WikiLegislation
Let’s imagine exposing legislation to the scrutiny of the Internet.
I don’t mean that any member of the public could propose new bill text; that would still be the purview of individual legislators. But when they submit legislation, it shows up in a “Recent Changes” style docket. Any member of the public could view it. They could highlight pieces of it by voting it up or down. They could attach explanatory comments to the text. There could be ways for people to directly register their approval or disapproval of particular portions of the text. There could also be indirect ways for you to register your approval, as mediated by trusted experts: for example, the Sierra Club could run a subscription service that would annotate bill text for me, highlighting the portions of text they find good, and worth supporting, or extremely distressing and probably worth fighting. I could subscribe to a number of groups that maintained such lists; smaller groups could focus on narrower issues, like just abortion, or just research funding for physicists. I could weight the contributions of such groups and get a picture of how much they are in agreement or disagreement; I could identify places of conflict in my set of political views and perhaps adjust them. In the aggregate, I could get a picture of how often bill text agreed or disagreed with my positions. I could get a picture of how often my Congressperson voted against what I wanted, and in what specific ways. We could express ourselves to our legislators as a community.

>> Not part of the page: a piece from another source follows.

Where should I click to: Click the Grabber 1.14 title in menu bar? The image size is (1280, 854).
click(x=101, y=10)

Such a tool has a few nice features: first, if it were visible, it would give advocacy groups a better way to engage with voters and legislators; it would give them a clearer role in the political process, as a way to aggregate the voices of disparate constituencies. The modern mechanism requires money; this would require some as well, but the volume of bill text is not tremendous, and individual organizations could probably make a contribution more cheaply than they could buy the support of a legislator, where they risk merely being outbid by wealthier interests. Second, it is democratic; an organization with a small staff might succeed in making a significant contribution to the political process merely by dint of a large number of subscribers. Third, it reduces the role of the legislator to a helpless automaton. There is really no reason why, if such a system accurately reflects the desire of your constituents, a legislator should vote against it. Therefore, there is really no reason why you should reelect a legislator who continually misrepresents you.

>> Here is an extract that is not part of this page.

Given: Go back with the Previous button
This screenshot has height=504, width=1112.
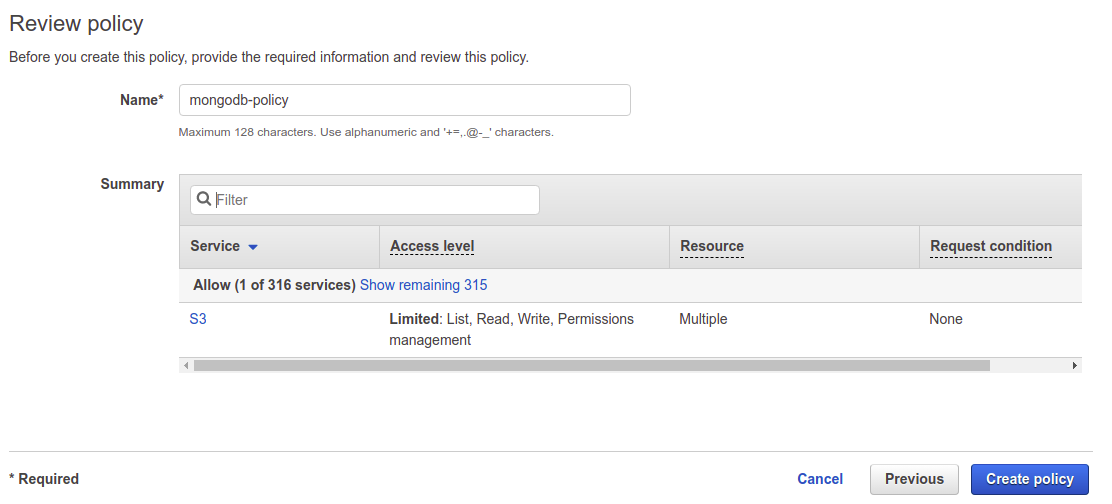Looking at the screenshot, I should [x=914, y=479].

Representing political viewpoints as a pastiche of intersecting interests is definitely the way modern politics already functions; individual interest groups are already engaging legislators on behalf of the voters. Currently they do this by direct bribery, which means the function of voting is essentially null; money determines who wins elections, and thus determines the course of voting. But even in a best case, voting for a single individual forces a narrowing of political choice and power; the legislator has little or no information about what the voters want, and the voters have no simple, efficient to present it, and their only mechanism of power is the vague hope that the person they are electing will manage to represent them accurately over the next few years. If the legislator’s vote is merely a binary filter on a much more complex representation of individual’s political interests (I agree with Greenpeace, CEPR, Global Exchange, Atheists of America, etc. in that order; you agree with Grover Norquist, the Heritage Foundation, the NRA, etc.), it broadens the efficacy of the democratic function.

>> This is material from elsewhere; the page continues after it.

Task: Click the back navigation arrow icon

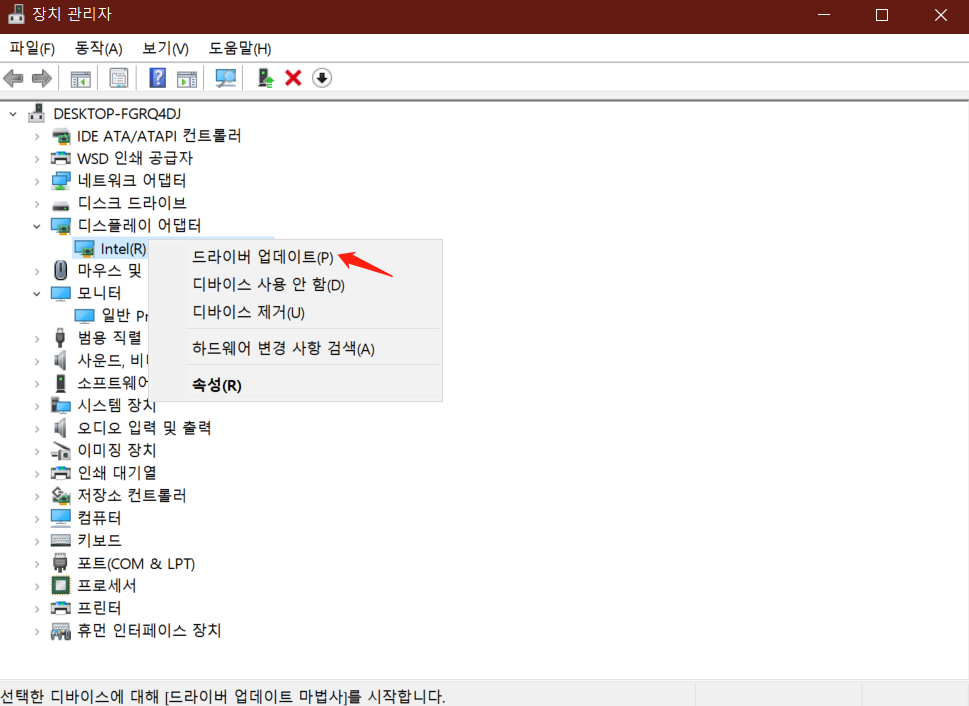Action: tap(14, 78)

Also, this system would be much harder to buy. While it’s possible that I might be suckered into subscribing to the ideas of a group that I don’t in fact agree with, it’s much easier for me to trust individual groups when their advocacy is passive, and their record is open to examination and recommendation.
Finally: since this is merely an annotation of publicly-available bill text available at places like thomas.loc.gov, it requires no legal adjustments to be brought into place. Someone could create such a site tomorrow.
This is only one possible way we might be better utilizing the radical democratization of the Internet.